Monday, December 07, 2009

Sugar Foot

It was shoeing day today...well, not actually shoeing because most of my horses are barefoot. Our footing here is quite nice for horses being sand and dirt for the most part. My farriers are two young men who learned their trade from my old farrier, who while he isn't so aged himself has had to retire due to brain cancer. A number of Omar's clients banded together a few years ago to arrange to have him trained by visiting farriers, so Shaban and Abdel Halim have a real advantage.

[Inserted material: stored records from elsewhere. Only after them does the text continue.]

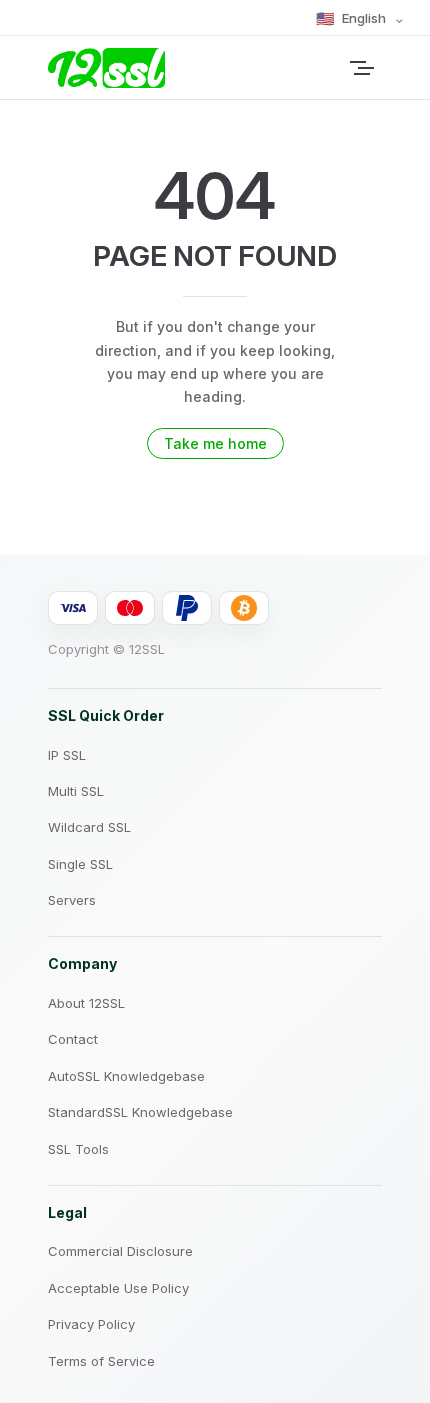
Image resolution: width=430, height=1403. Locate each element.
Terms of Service (101, 1361)
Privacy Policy (91, 1324)
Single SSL (80, 864)
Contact (73, 1039)
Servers (72, 900)
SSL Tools (78, 1149)
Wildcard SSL (89, 827)
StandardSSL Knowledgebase (140, 1112)
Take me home (215, 443)
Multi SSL (76, 791)
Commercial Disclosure (120, 1251)
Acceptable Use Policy (118, 1288)
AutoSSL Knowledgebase (126, 1076)
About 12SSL (86, 1003)
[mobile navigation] (374, 68)
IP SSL (67, 755)
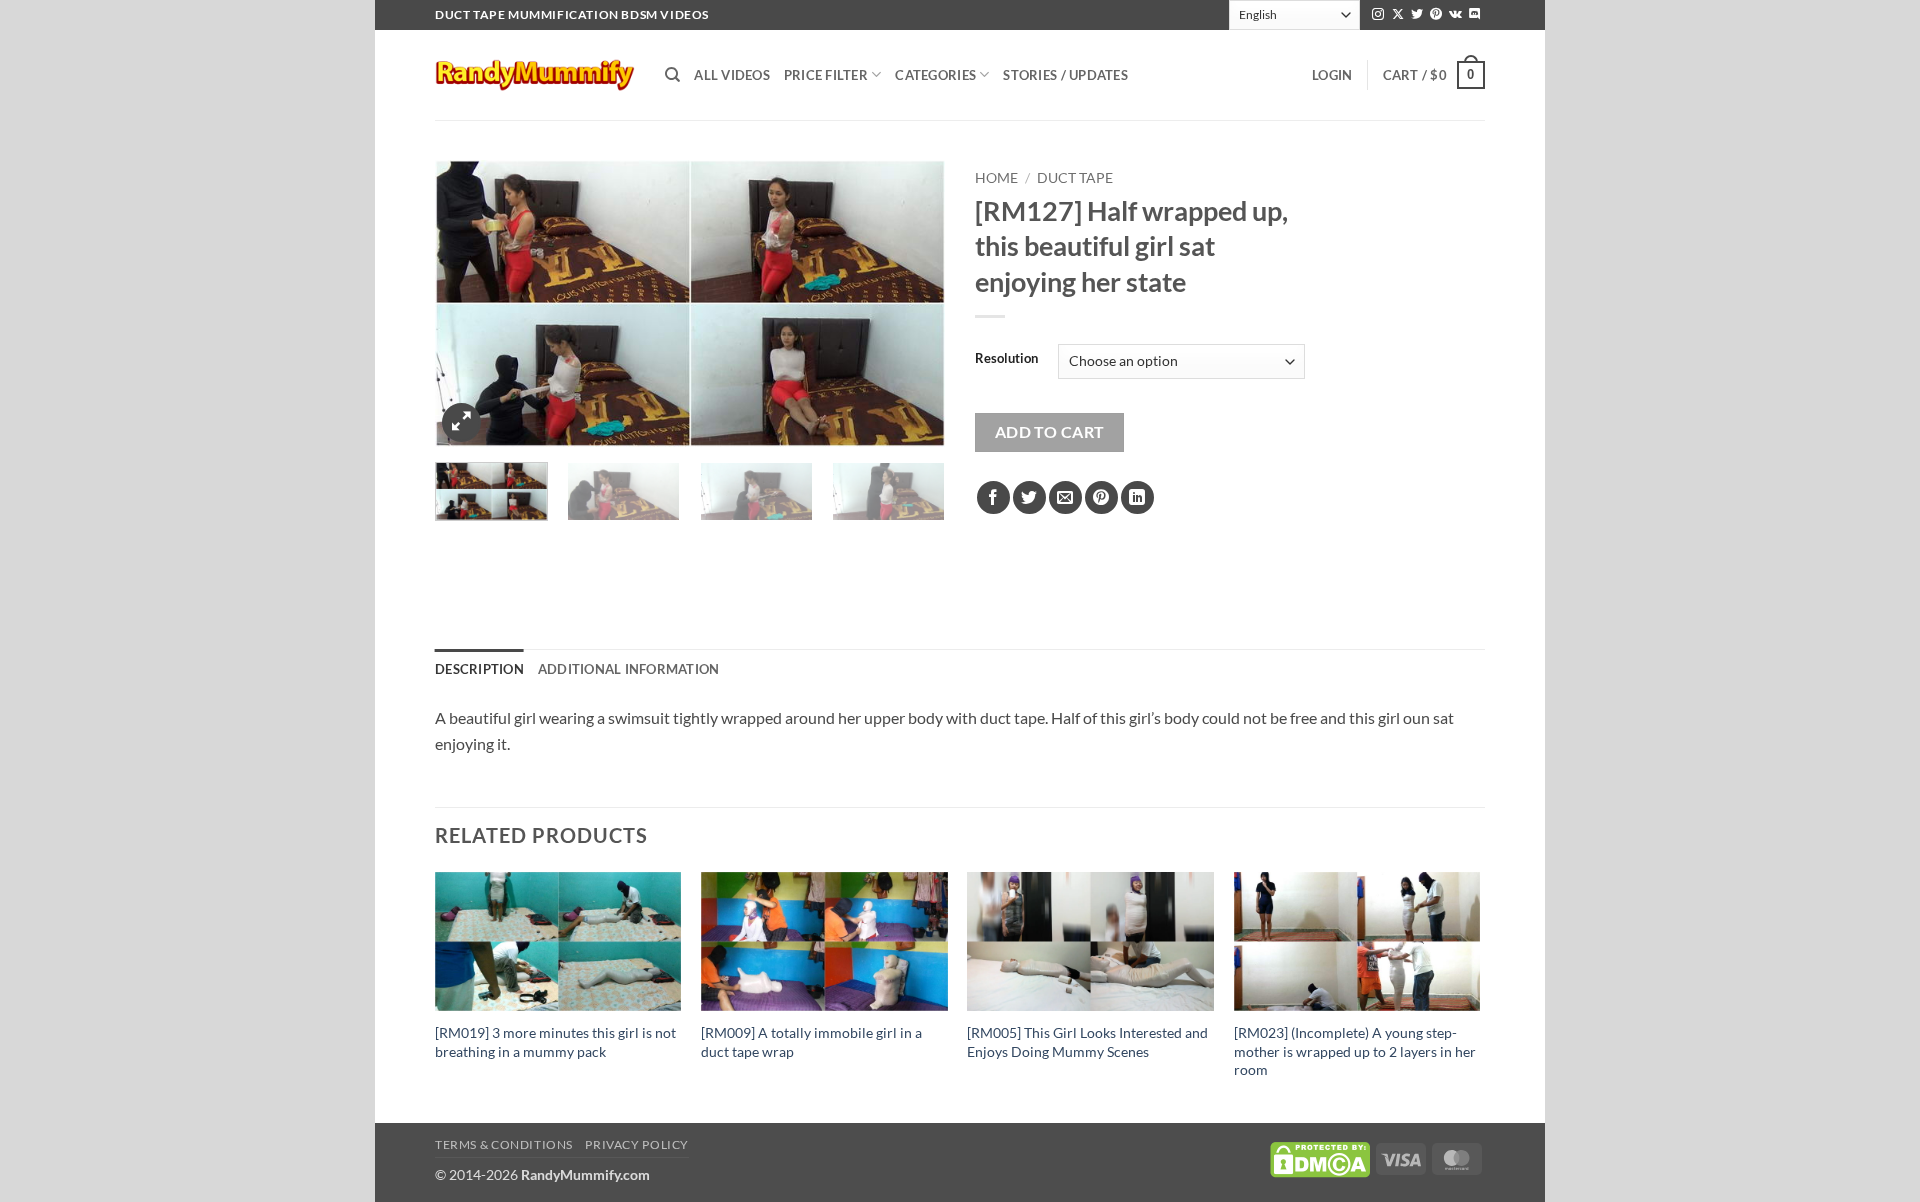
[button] (1332, 75)
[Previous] (470, 303)
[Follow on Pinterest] (1436, 15)
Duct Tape (1075, 178)
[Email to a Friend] (1065, 497)
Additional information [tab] (629, 669)
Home (996, 178)
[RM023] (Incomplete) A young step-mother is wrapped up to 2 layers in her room (1355, 1051)
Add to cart (1050, 432)
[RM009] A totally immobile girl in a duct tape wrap (811, 1042)
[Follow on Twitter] (1417, 15)
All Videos (732, 75)
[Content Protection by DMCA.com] (1320, 1157)
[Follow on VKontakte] (1455, 15)
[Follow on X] (1398, 15)
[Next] (910, 303)
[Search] (672, 75)
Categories (935, 75)
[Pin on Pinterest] (1101, 497)
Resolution (1006, 359)
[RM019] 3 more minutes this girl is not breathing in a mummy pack (555, 1042)
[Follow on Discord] (1475, 15)
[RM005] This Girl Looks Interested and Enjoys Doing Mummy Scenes (1087, 1042)
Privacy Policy (637, 1144)
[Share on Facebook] (993, 497)
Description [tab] (479, 669)
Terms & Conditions (504, 1144)
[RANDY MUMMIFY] (535, 75)
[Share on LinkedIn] (1137, 497)
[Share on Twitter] (1029, 497)
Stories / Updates (1065, 75)
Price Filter (826, 75)
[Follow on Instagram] (1378, 15)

Currently I have a friend from Canada staying with me who has been working with vets and farriers for years, so Paddi offered to help out with the boys to work on their barefoot trimming. In the process, we found that one of my three year olds, a sweet chestnut mare, had an abscess in her left hind foot. Paddi directed Abdel Halim to cut down to the edge of the abscess and then had us prepare a thick mixture of white sugar and betadine to draw out the infection. This gooey concoction was slathered on the bottom of the foot over the abscess, which was already starting to drain, and then a thick cotton pad was placed over the entire sticky mess.

Prior to putting on the betadine/sugar mix, Paddi had made up a patch made up of strips of the horseman's best friend, duct tape, which she had stuck to her jeans. This was then pulled off the jeans and slapped onto the cotton to hold it in place and to protect it while the mare walked around.

The duct tape should protect the cotton padding on the bottom of the foot and the cotton padding puts pressure on the abscess encouraging it to drain. The betadine and sugar mixture is an antimicrobial addition. Sugar isn't usually thought of in terms of fighting germs, but the entired concept of jams and preserves is based on the fact that sugar draws all of the moisture out of any invading organisms keeping the fruit fresh. If you ever look at a very old jar of jam in the fridge, the only place you will see mold is at the very edges of the mix where the sugar is most dilute.

After the patch was installed over the cotton padding, duct tape was wound around the hoof to keep it in place and to provide another layer of protection. Once the foot was deemed to be sufficiently bandaged, the mare carefully placed it on the ground and walked rather gingerly in her new silver footwear to the paddock. Tomorrow we will change the bandages and inspect the abscess to see how the drainage is progressing. Amazing, the uses of sugar these days!